Clermont Lounge stays
The eulogies have started anew for the Clermont Lounge, the subterranean nightspot known for its aging roster of strippers and purposeful lack of pretense.
“Looks like the end is near for the Clermont Lounge,” tweeted country rocker Jason Isbell upon hearing the news that out-of-town developers have purchased the vacant hotel that rests atop the landmark Ponce de Leon Avenue club. “I learned a lot in that place, for better or worse.”
But the building’s new owners insist the Clermont isn’t going anywhere.
“The Clermont is important to the Atlanta community, and the beloved Clermont Lounge is part of our redevelopment, as we do not plan on interfering with it,” said Ethan Orley, principal of the New York real estate firm BNA Associates. “We look forward to this project and believe the community will like what we have in store.”
Still, its hard to square the gritty, grimy Clermont with the “boutique hotel” the new landlords envision — especially in a city that has historically shown contempt for its institutions.
“I don’t really know what a boutique hotel is,” said Dee Bronner, a security guard at the lounge. “That doesn’t sound like this place.”

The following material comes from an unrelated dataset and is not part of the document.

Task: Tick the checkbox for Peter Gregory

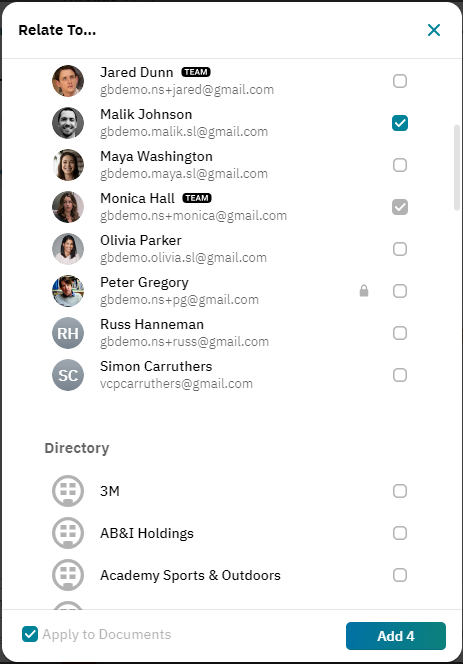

True, but developers tend to have a soft spot for profits, and the Clermont has never been more popular. In recent months, celebrities ranging from Robert DeNiro to Lady Gaga have stopped by to pay homage to Blondie, the bar’s biggest star, who is famous for crushing beer cans between her bare breasts.

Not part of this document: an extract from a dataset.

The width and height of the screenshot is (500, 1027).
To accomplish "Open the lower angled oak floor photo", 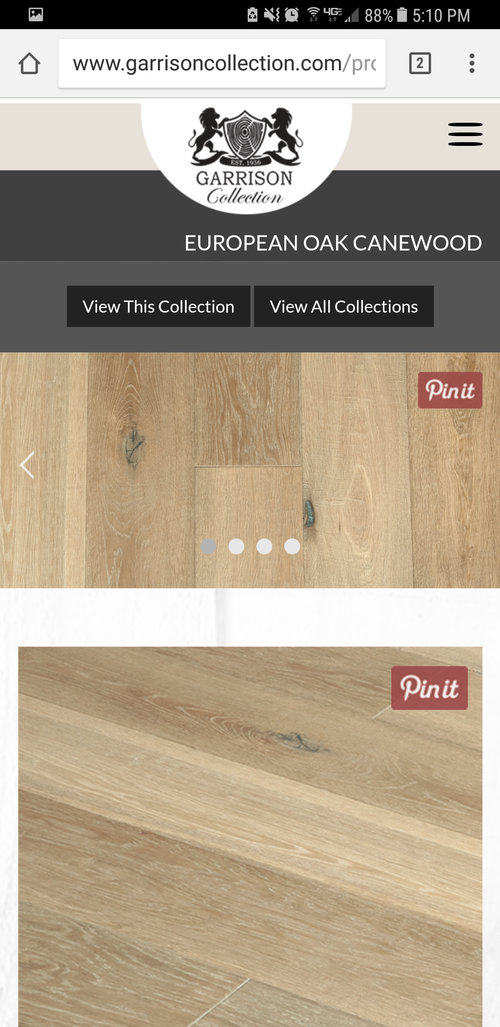I will pos(250,837).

“If they want to make money, they’ll keep us open,” said night manager Haley Faircloth. “I’m not going to worry about it.”

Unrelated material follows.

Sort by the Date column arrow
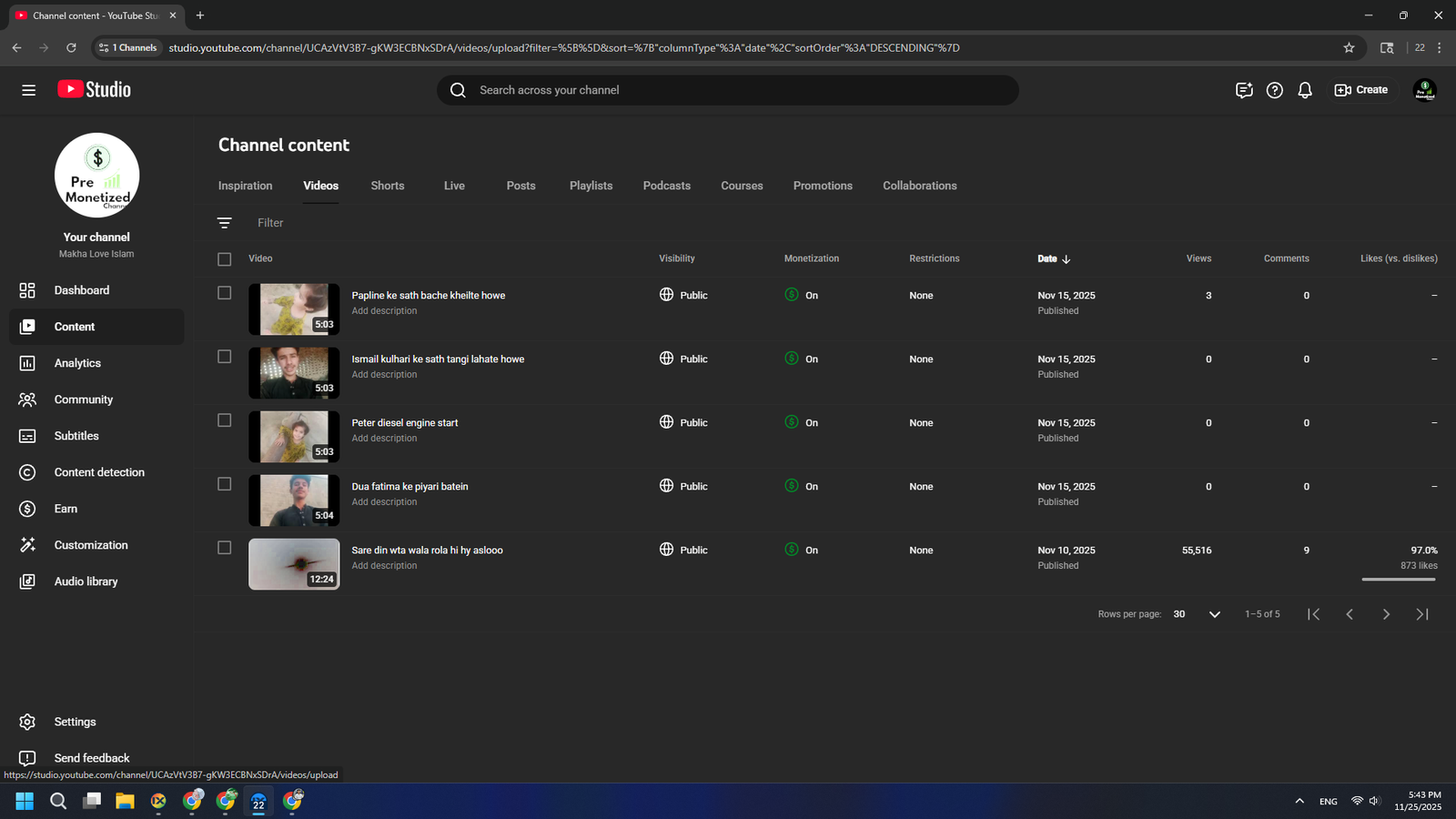The width and height of the screenshot is (1456, 819). 1066,259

But some of the Clermont’s loyal patrons, wary of the condescending hipsters and khaki-clad frat boys who have recently discovered the ramshackle lounge, can’t help but be concerned.
“There’s people who come here, who act disrespectful, who don’t tip the dancers or the bartenders, who think this place is a big joke,” said Suzzette Devine, 40. “But for me, this place is family.”
For years the Clermont has been right at home on Ponce de Leon Avenue, which, save for a few pockets, has resisted the gentrification that surrounds it. But change is coming.
Just a few blocks away, construction has begun on the Ponce City Market — the $200 million mixed-use redevelopment of the former City Hall East and Sears warehouse into upscale apartments, retail stores and office space that’s expected to spur new investment on the aging avenue.
The new Clermont will fit right into Ponce 2.0, say it owners. The building, which was ordered closed by health inspectors in late 2009, has “all the ingredients” to become a “destination hotel.”
Complete with a dive bar?
“We all have faith this place will stay the same,” Devine said. “It’s not going to change. It can’t.”
Dancer Jeena Ari, who’s worked at the Clermont for 20 years, agrees.
“You don’t mess with an icon,” she said.